TASK GOAL
Repeat exactly the lines beginning at the one that contains "Image resolution: width=1083" and running to the end of the material. Omit the pictures.

..............................

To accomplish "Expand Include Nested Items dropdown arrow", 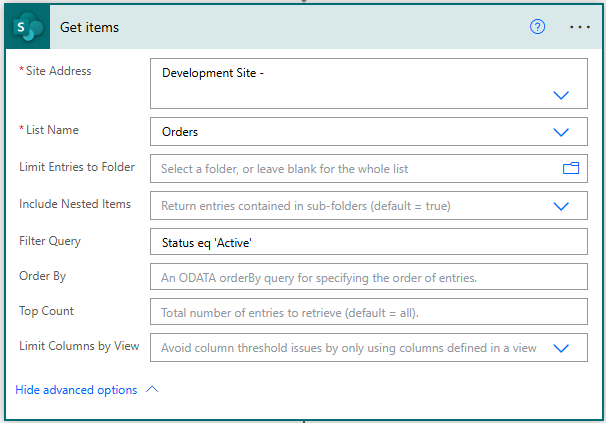I will point(561,205).
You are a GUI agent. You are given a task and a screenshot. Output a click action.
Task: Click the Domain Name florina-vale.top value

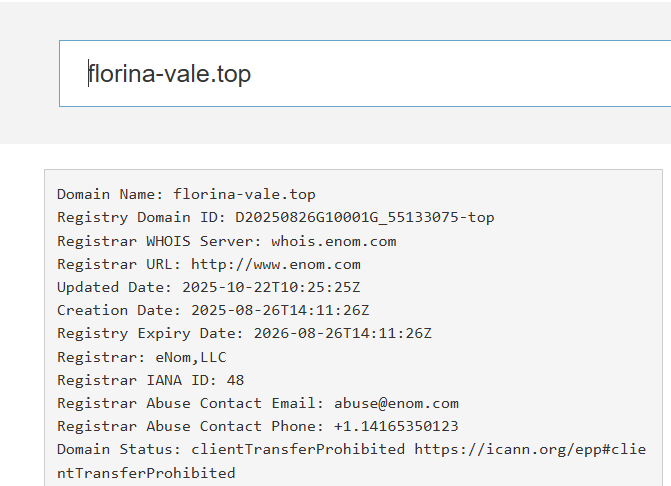click(x=244, y=194)
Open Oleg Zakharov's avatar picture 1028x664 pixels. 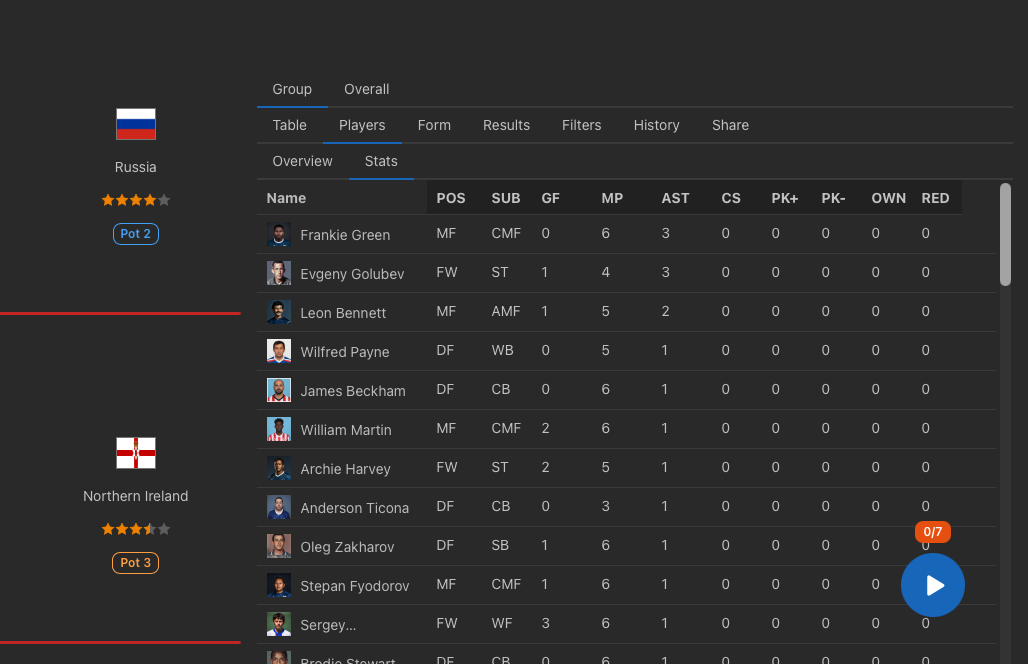coord(279,546)
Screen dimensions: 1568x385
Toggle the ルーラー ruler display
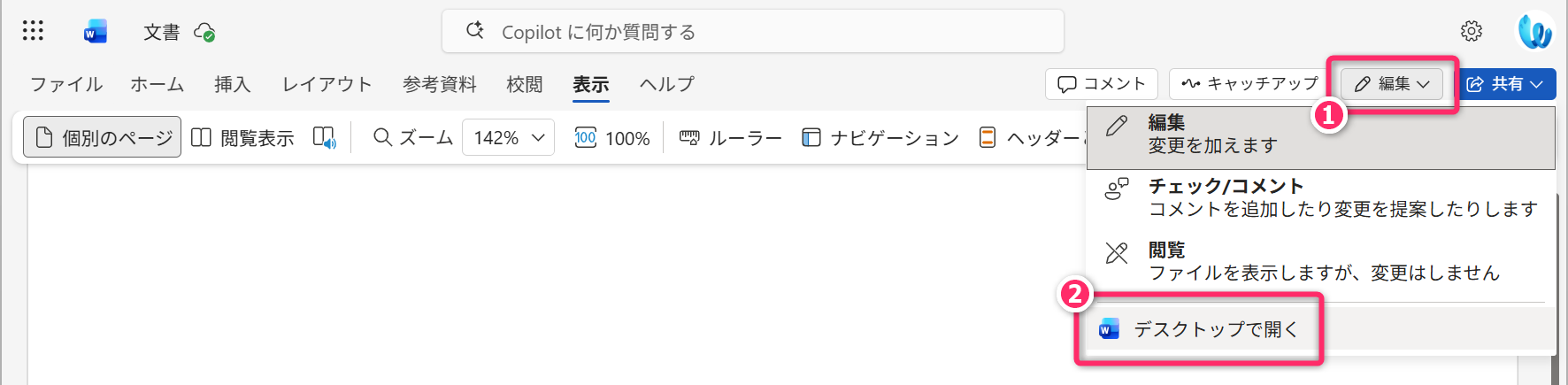pyautogui.click(x=731, y=138)
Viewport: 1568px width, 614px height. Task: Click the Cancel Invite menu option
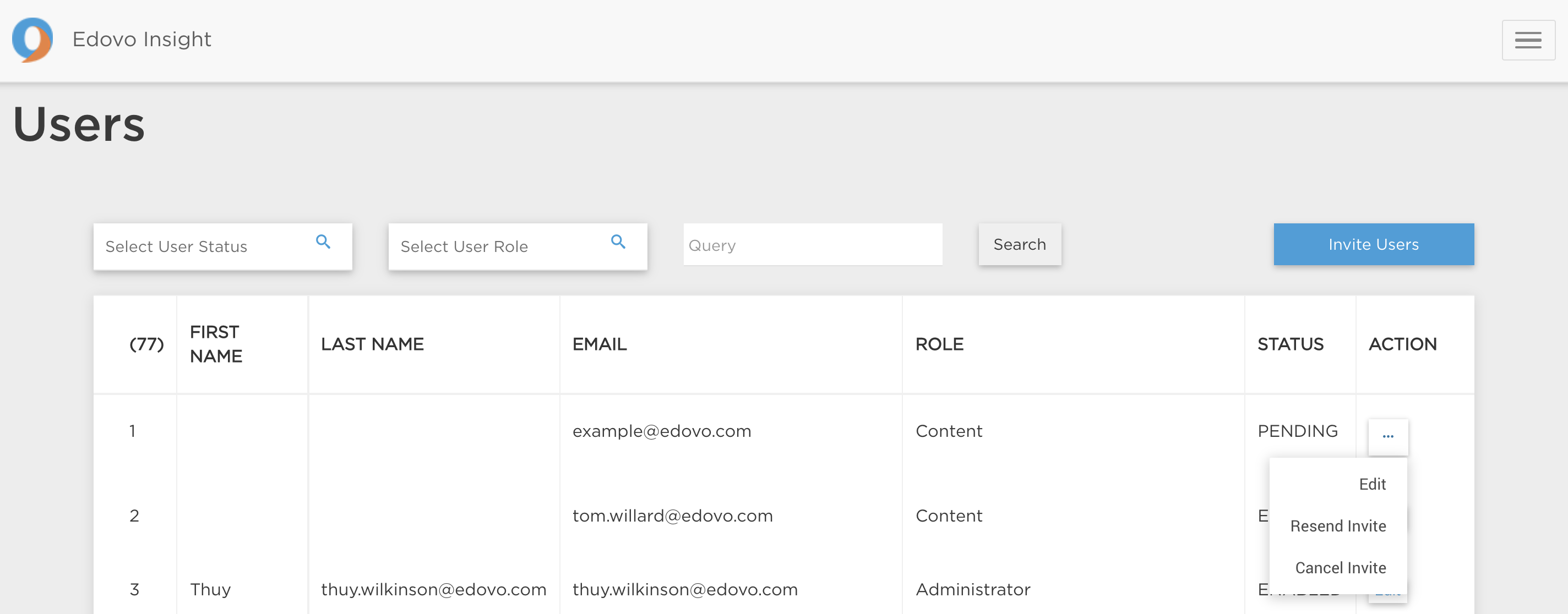[1339, 568]
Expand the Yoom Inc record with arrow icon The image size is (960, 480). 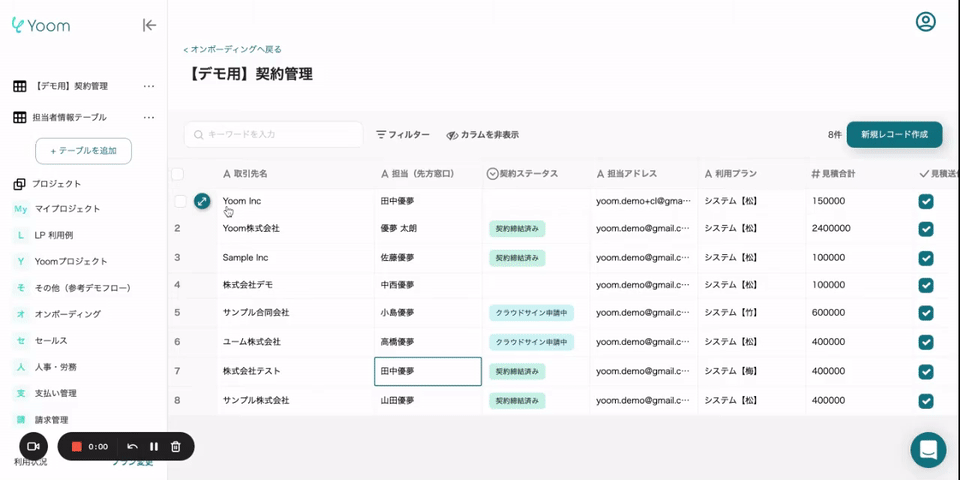202,201
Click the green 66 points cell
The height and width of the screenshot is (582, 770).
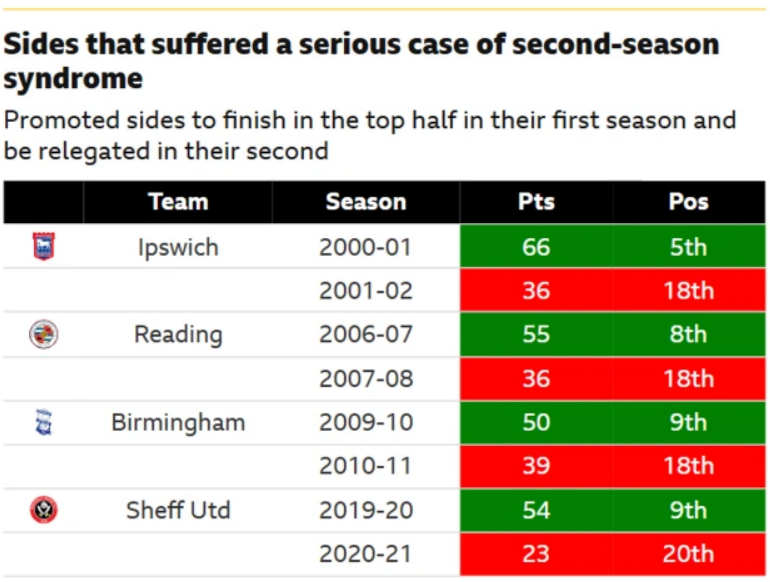point(536,246)
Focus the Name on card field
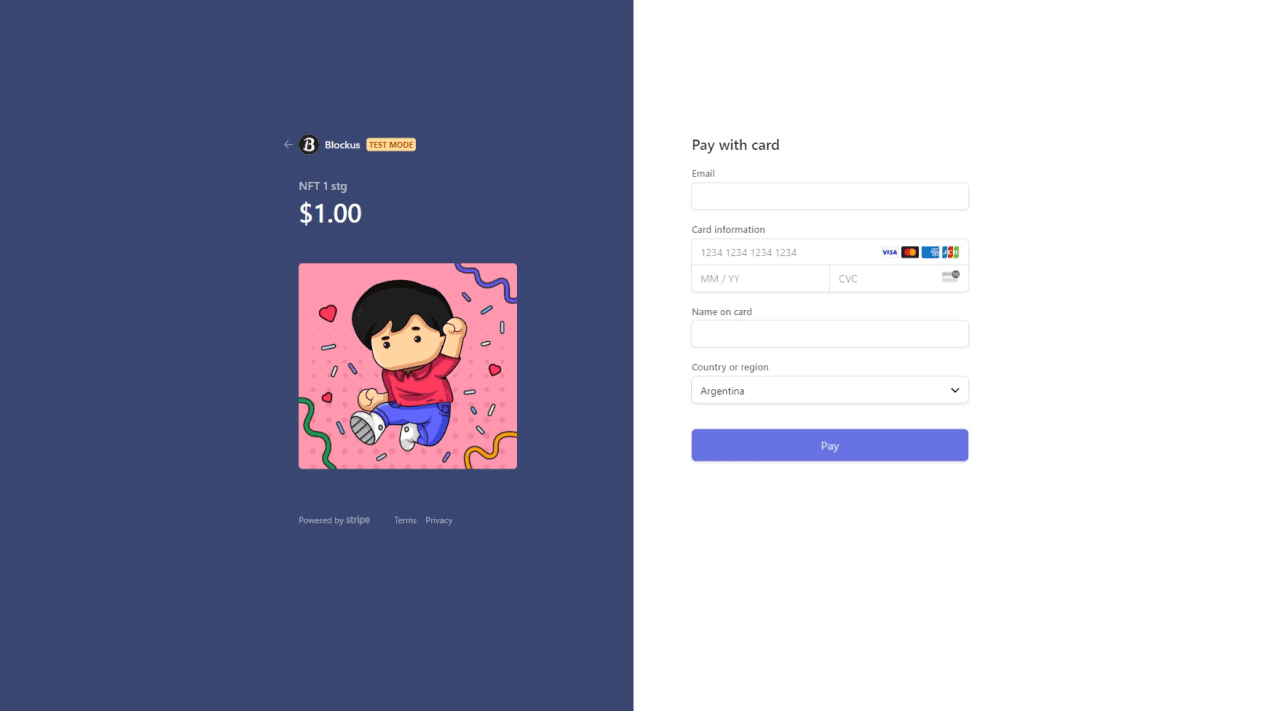Screen dimensions: 1266x711 (830, 334)
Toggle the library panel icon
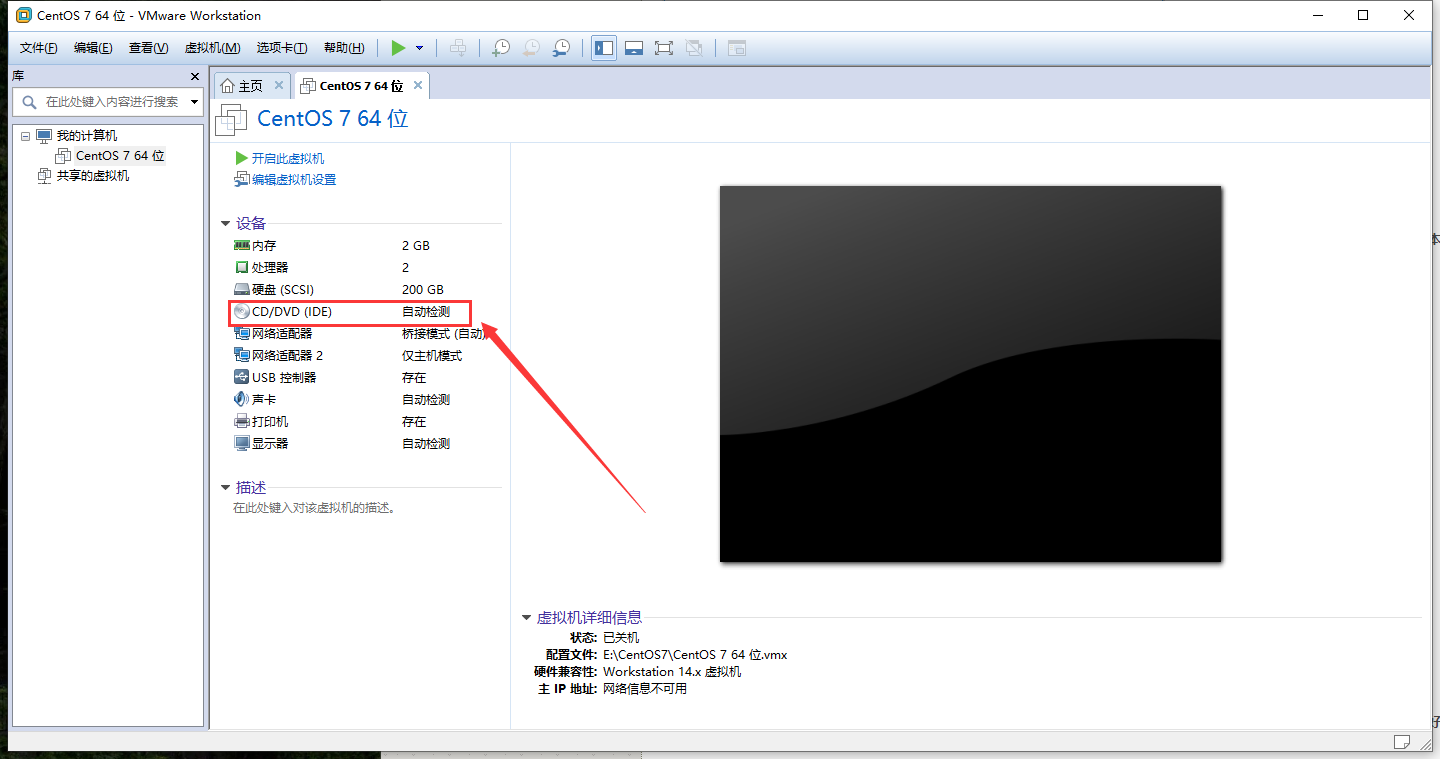 point(603,47)
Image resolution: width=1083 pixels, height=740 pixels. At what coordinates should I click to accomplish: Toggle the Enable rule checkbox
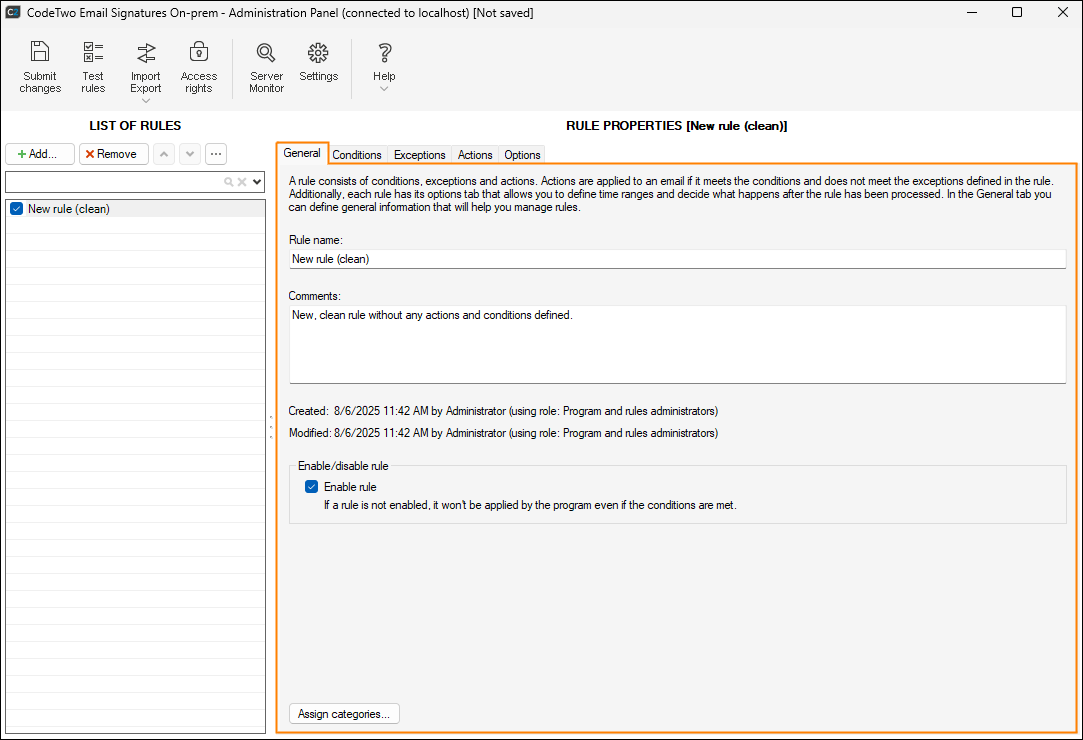pos(312,487)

..............................

REPLY TO THE EXERCISE
Image resolution: width=1083 pixels, height=740 pixels. At what coordinates should I click to accomplish: Toggle the Enable rule checkbox
pos(312,487)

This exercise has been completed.